Valendir acquiesça aux paroles de Siltiama d'un bref signe de tête. La jeune femme était reconnaissante à cette force de la nature de se confier à elle. Il lui rendait ce qu'elle lui avait donné.
— Mon père venait juste de rendre son dernier soupir et j'étais en train de prier dans le sanctuaire du Palais. Il est apparu derrière moi. J'avais senti sa présence et je pensais qu'il venait se recueillir avec moi. Mais au dernier moment je me suis retourné et j'ai vu ses yeux remplis de haine. Il tenait un immense poignard glaciaire entre ses mains et il allait m'asséner le coup fatal.
— Pourquoi a-t-il fait ça ?
— Le pouvoir je suppose, le désir de reconnaissance. Franchement je préfère ne plus y penser. Je l'ai simplement banni du territoire et je l'ai obligé à rejoindre les Plémons en tant qu'Icepower. Il a beau être aveugle, ses autres sens sont très aiguisés et il est capable de mener un combat contre les plus puissants de mon Territoire. Il a des capacités, mais je suppose qu'il ne s'est jamais senti à sa place. Mon père n'était pas très démonstratif. Ma mère avait beau le couver quand nous étions jeunes, lorsqu'elle est morte, il n'a plus jamais été le même. Mon père, dévoré par le chagrin, nous en a fait bavés à moi et à mon frère. Dagnir était plutôt faible psychologiquement. Il s'est plus facilement laissé détruire. Astal et moi avons été solidaires et nous avons pu se sortir de tout ce drame.

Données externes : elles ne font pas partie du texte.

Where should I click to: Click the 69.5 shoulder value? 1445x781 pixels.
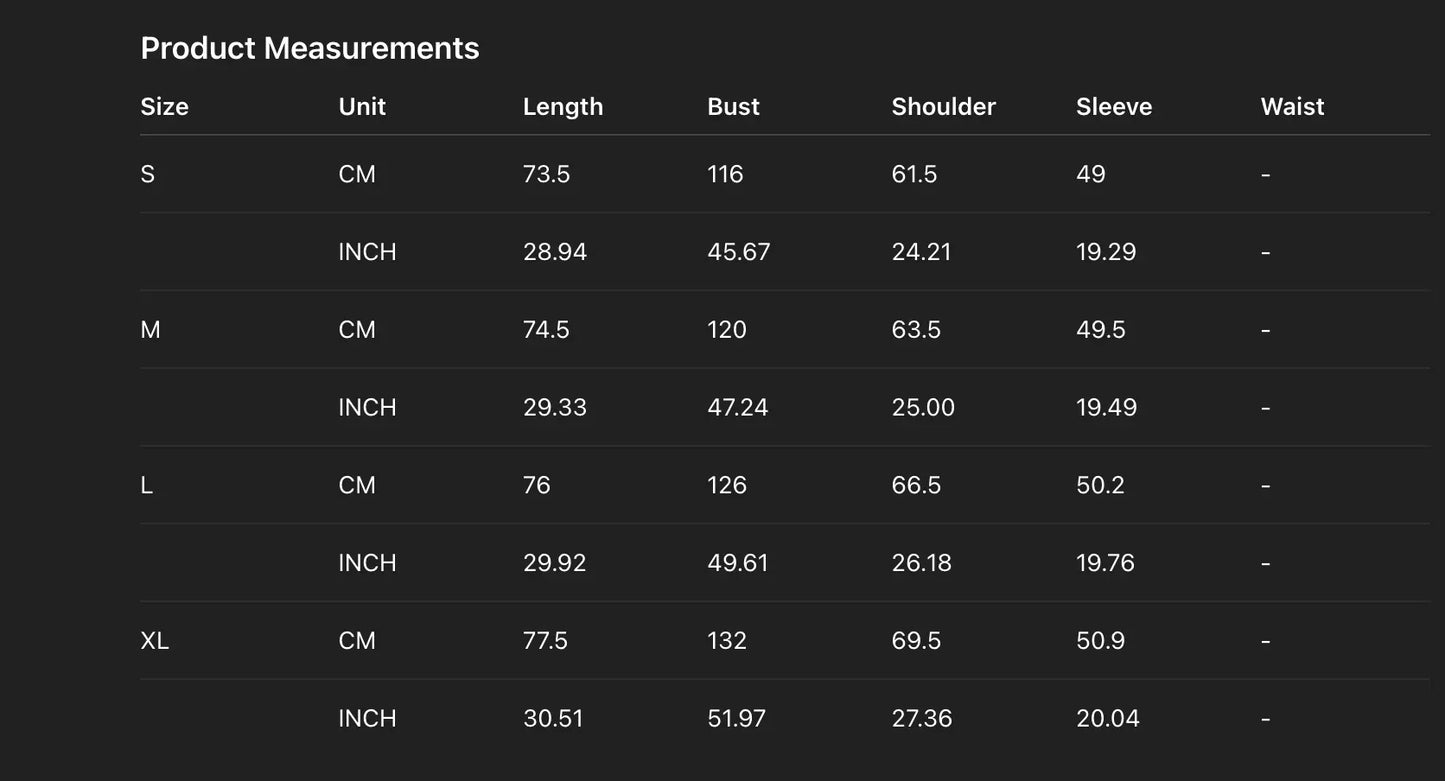[x=916, y=641]
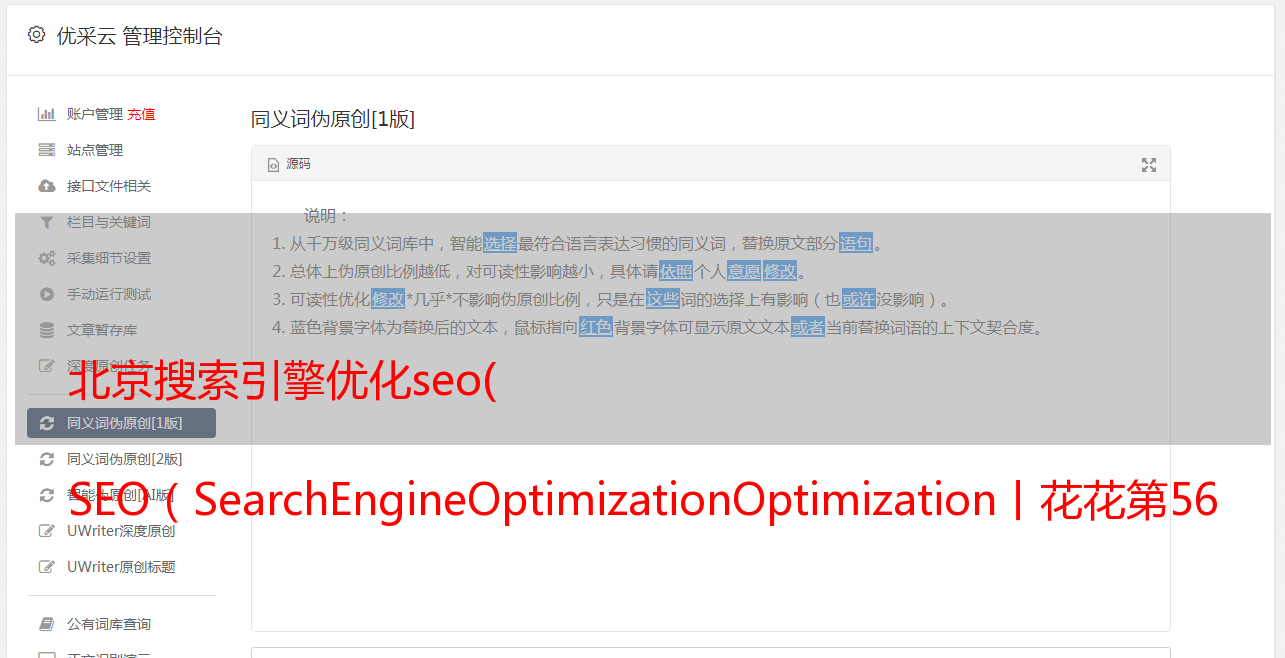Image resolution: width=1285 pixels, height=658 pixels.
Task: Click the gear icon beside 优采云 管理控制台
Action: pos(37,35)
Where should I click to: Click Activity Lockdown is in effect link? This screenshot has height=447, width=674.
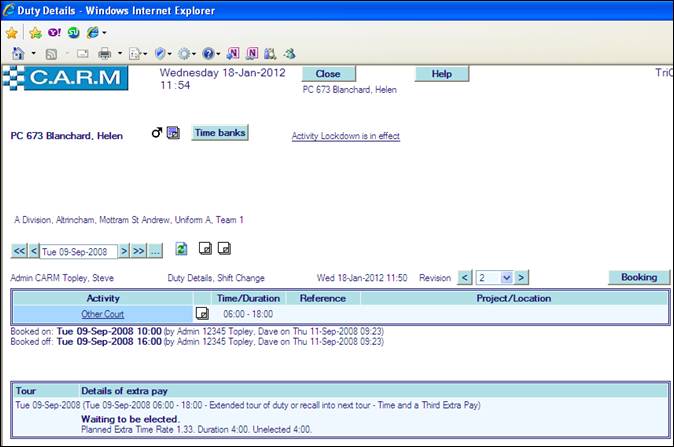tap(345, 136)
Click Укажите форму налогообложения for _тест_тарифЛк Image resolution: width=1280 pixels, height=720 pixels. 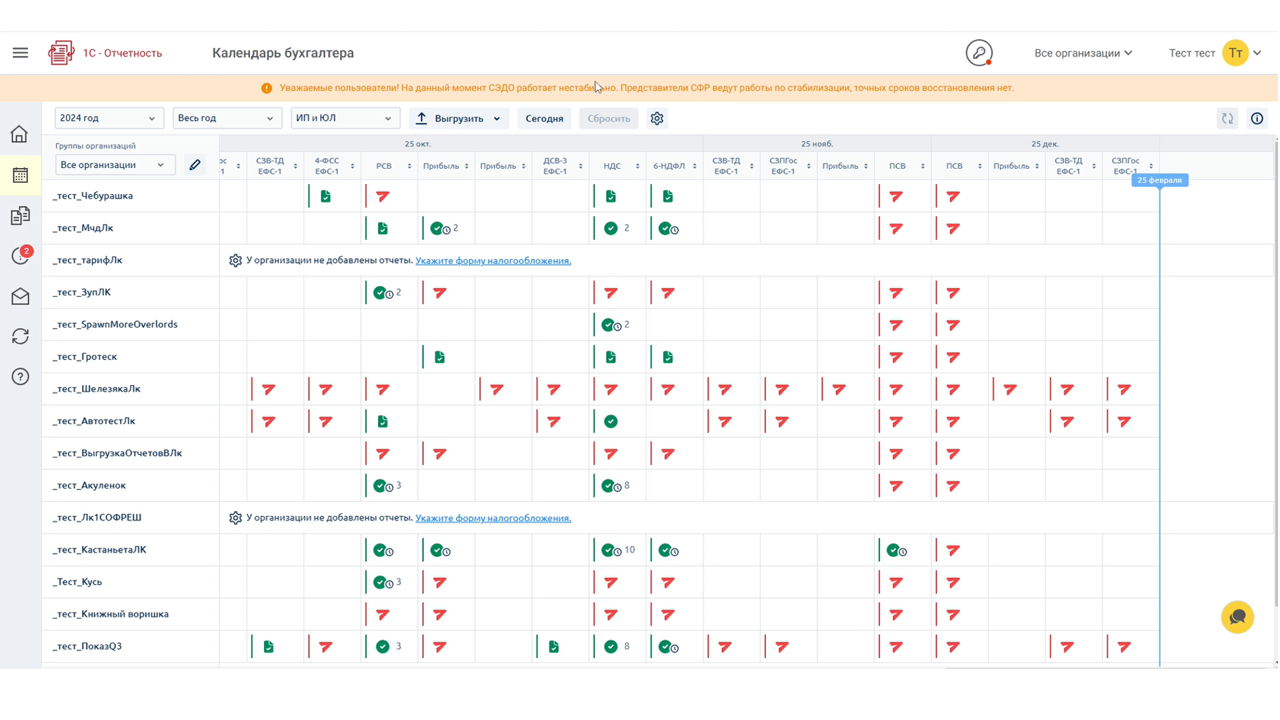click(493, 260)
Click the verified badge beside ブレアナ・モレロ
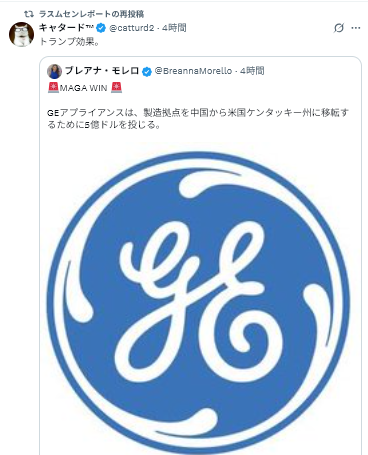 click(x=147, y=71)
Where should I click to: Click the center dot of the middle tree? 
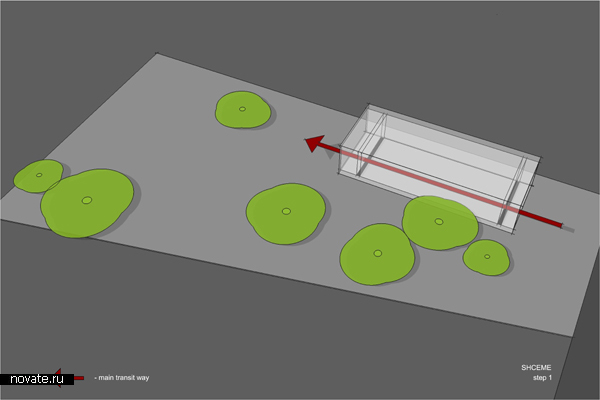pos(286,211)
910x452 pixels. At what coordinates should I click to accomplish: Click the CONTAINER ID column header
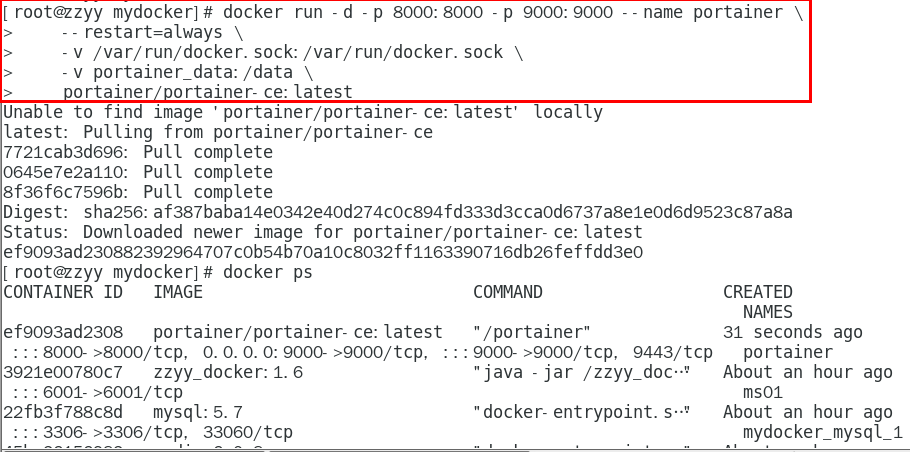click(x=63, y=292)
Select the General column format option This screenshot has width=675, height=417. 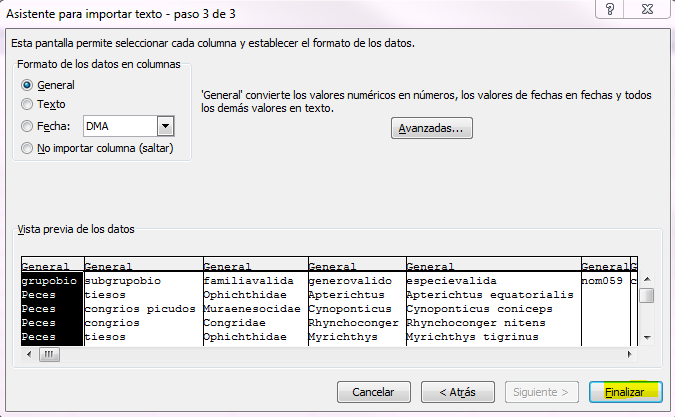[x=27, y=85]
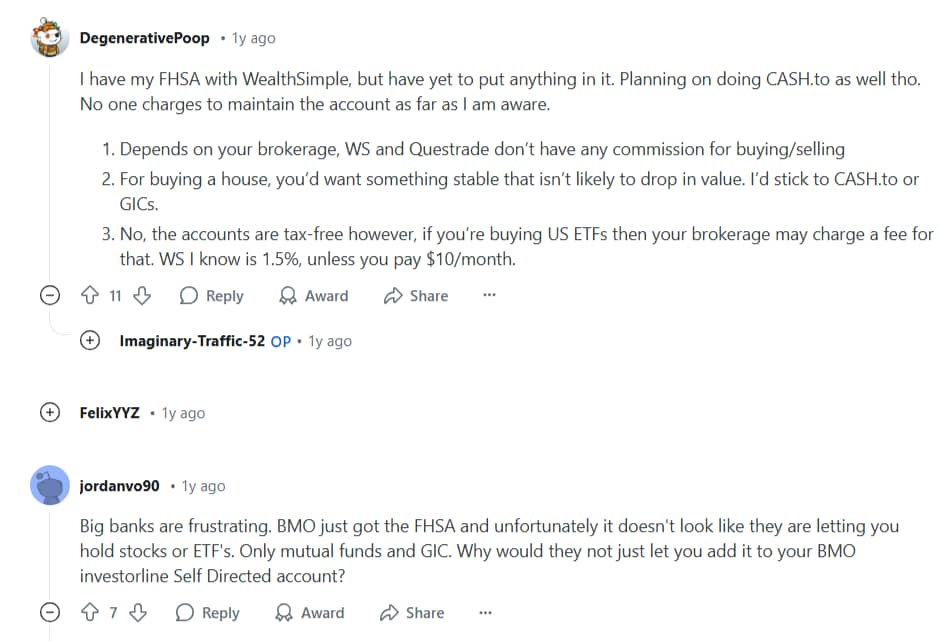
Task: Upvote DegenerativePoop's comment
Action: pyautogui.click(x=90, y=296)
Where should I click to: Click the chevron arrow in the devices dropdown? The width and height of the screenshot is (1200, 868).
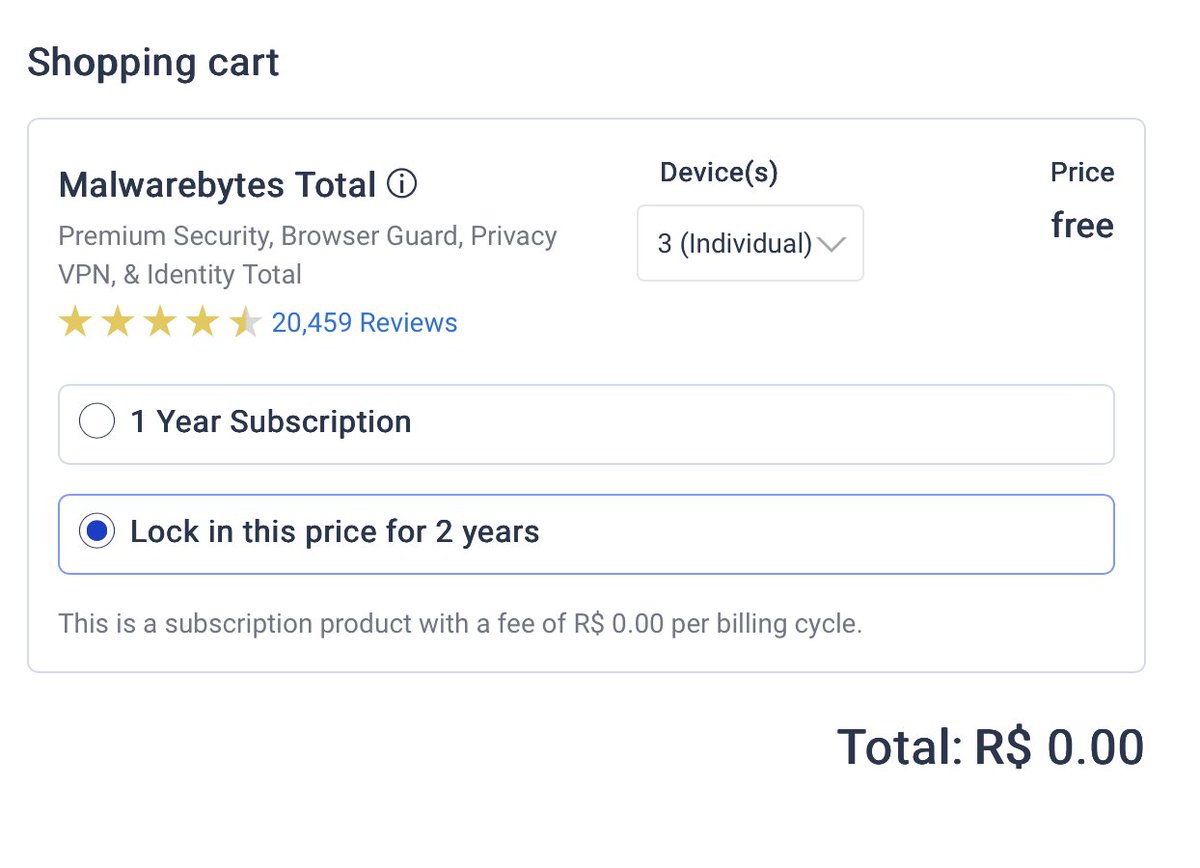point(832,244)
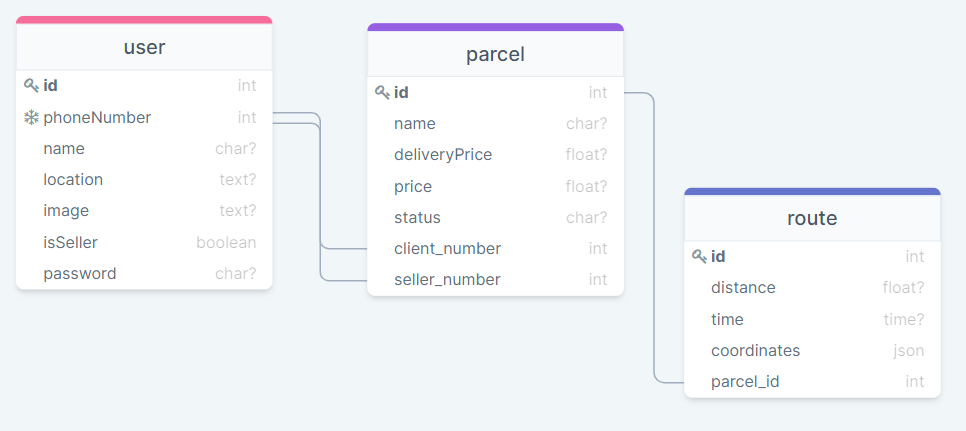Select the coordinates json field
Viewport: 966px width, 431px height.
[812, 351]
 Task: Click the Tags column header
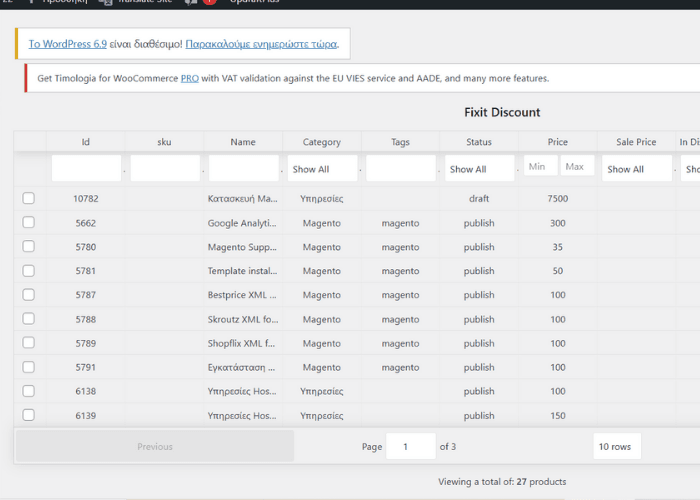pos(400,142)
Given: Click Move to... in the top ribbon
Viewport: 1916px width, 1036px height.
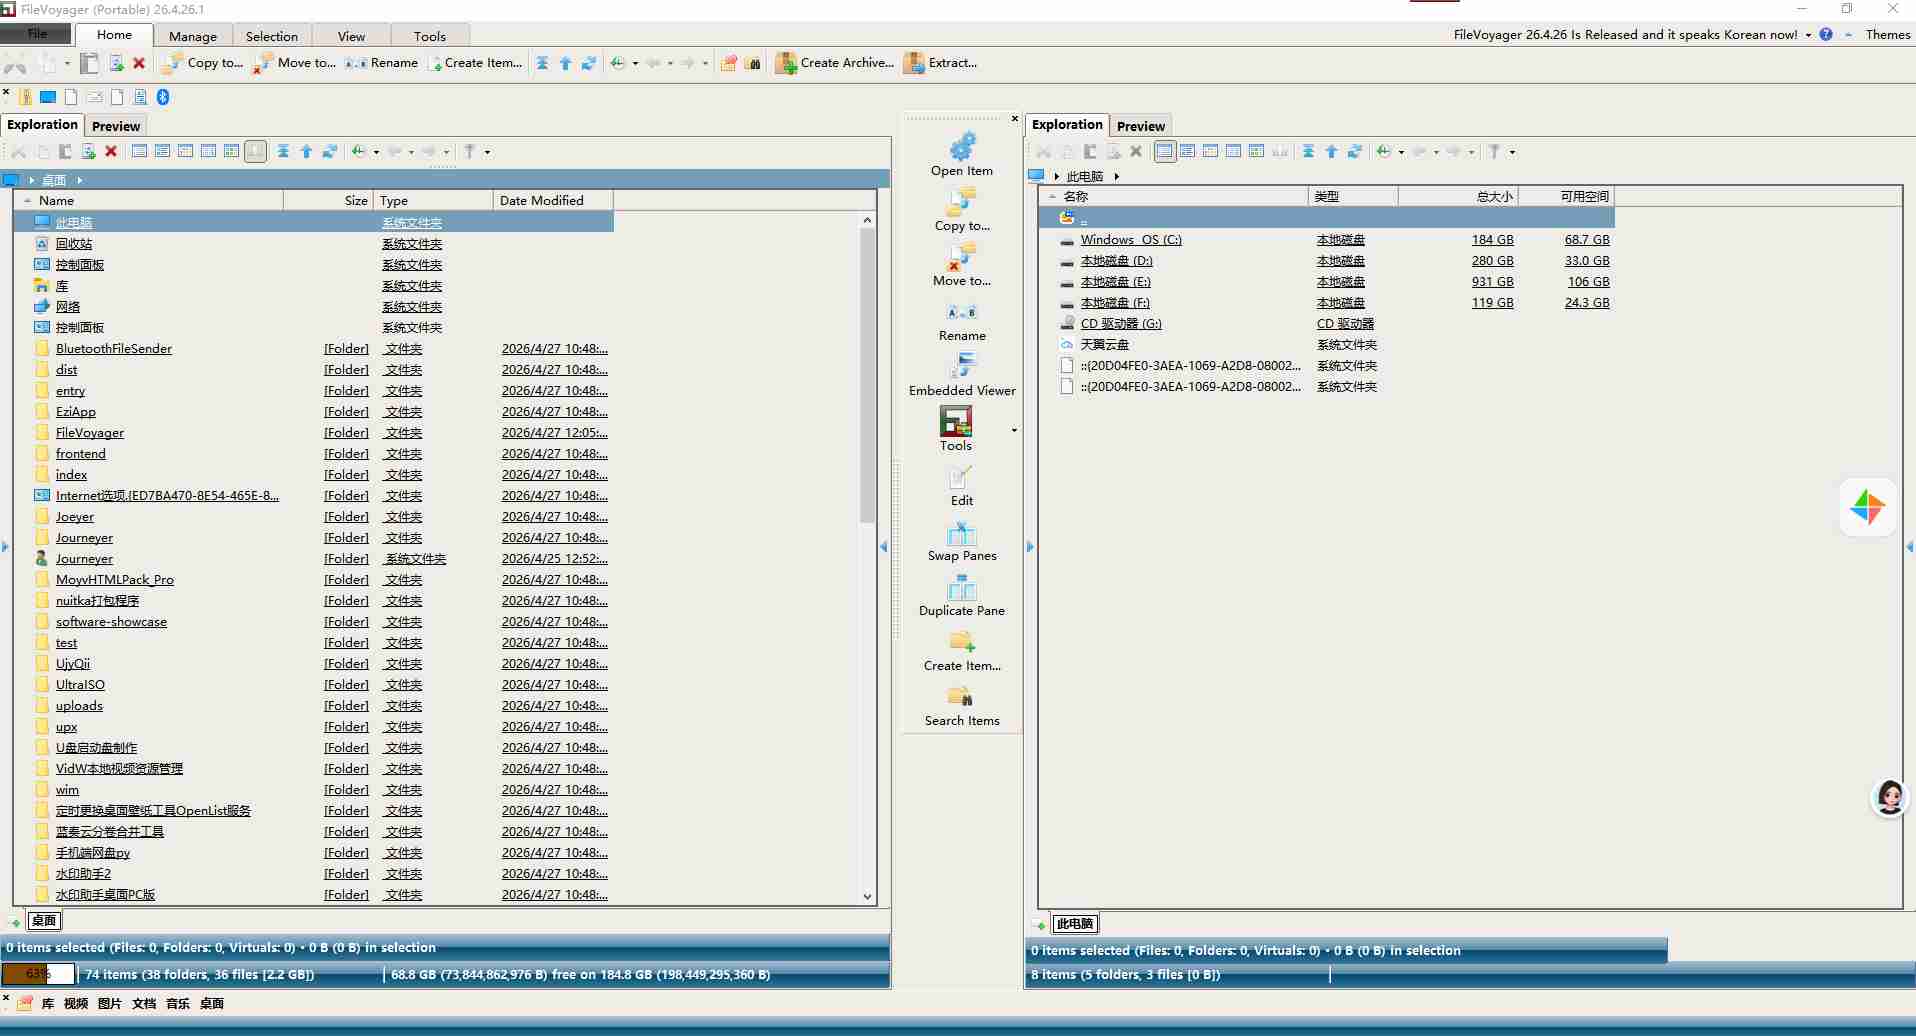Looking at the screenshot, I should 295,63.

Siltiama prit un instant pour réfléchir à ce qu'elle allait dire et décida finalement de déballer ce qu'elle pensait réellement :
— En tant que Demonsfire, je crois que chacun a sa part d'ombre en lui. Mais, je crois en la rédemption. Tu as donné une chance à Dagnir de se racheter, de te prouver que tu n'as pas eu tort de l'épargner. Même les plus vils des démons ont toujours une partie de leur âme qui mérite d'être connue. Je sais que ça peut paraître complètement dingue et utopique, mais je crois en la bonté de chacun.
— Elerinna et Tulkas pensaient la même chose.
Sur ces paroles, chacun se tut et préféra regarder les splendeurs florales qui les entouraient. Siltiama était plus apaisée. Après quelques minutes de contemplation, ils décidèrent de retourner au Palais et de se reposer en attendant la journée chargée du lendemain.
Une nouvelle confiance était née et la jeune femme espérait de tout son cœur que le roi des Glaces ne la décevrait pas.